WHAT YOU HAVE TO DO:
Reading through the lines below, count those that include the string "computer"; the answer is that number and nothing else.

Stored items
- Opening Delimiter -
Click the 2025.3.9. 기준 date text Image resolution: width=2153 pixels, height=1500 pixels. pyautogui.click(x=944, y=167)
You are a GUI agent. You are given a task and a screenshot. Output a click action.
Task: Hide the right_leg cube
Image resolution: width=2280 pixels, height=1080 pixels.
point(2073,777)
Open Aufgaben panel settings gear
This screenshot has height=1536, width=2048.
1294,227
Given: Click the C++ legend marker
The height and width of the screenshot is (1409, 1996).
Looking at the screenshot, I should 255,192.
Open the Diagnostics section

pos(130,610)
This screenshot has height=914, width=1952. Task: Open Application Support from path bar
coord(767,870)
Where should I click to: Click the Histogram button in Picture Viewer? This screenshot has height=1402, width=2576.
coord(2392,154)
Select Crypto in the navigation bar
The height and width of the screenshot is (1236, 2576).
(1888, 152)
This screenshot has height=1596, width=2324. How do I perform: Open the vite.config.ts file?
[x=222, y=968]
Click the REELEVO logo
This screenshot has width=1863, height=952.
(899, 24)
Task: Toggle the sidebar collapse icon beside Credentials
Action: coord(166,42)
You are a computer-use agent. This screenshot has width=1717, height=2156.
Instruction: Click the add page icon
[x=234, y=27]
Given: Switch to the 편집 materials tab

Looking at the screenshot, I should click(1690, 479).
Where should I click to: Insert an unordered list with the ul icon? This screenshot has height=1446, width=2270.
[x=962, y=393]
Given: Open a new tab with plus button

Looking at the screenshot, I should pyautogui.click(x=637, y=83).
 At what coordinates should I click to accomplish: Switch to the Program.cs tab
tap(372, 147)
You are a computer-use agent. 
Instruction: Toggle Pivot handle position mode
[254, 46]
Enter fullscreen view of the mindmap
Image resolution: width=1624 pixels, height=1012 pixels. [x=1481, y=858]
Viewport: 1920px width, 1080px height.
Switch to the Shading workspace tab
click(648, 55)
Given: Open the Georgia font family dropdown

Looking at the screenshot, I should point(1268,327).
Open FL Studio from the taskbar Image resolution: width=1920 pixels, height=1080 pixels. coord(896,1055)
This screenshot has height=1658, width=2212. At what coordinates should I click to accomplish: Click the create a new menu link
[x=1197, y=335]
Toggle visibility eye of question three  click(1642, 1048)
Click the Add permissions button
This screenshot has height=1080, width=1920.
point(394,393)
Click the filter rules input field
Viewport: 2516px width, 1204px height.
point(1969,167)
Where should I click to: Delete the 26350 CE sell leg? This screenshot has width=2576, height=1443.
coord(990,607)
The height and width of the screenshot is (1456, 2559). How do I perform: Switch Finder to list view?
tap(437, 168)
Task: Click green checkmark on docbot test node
- Closing Delimiter -
ANSWER TO THIS EXERCISE:
2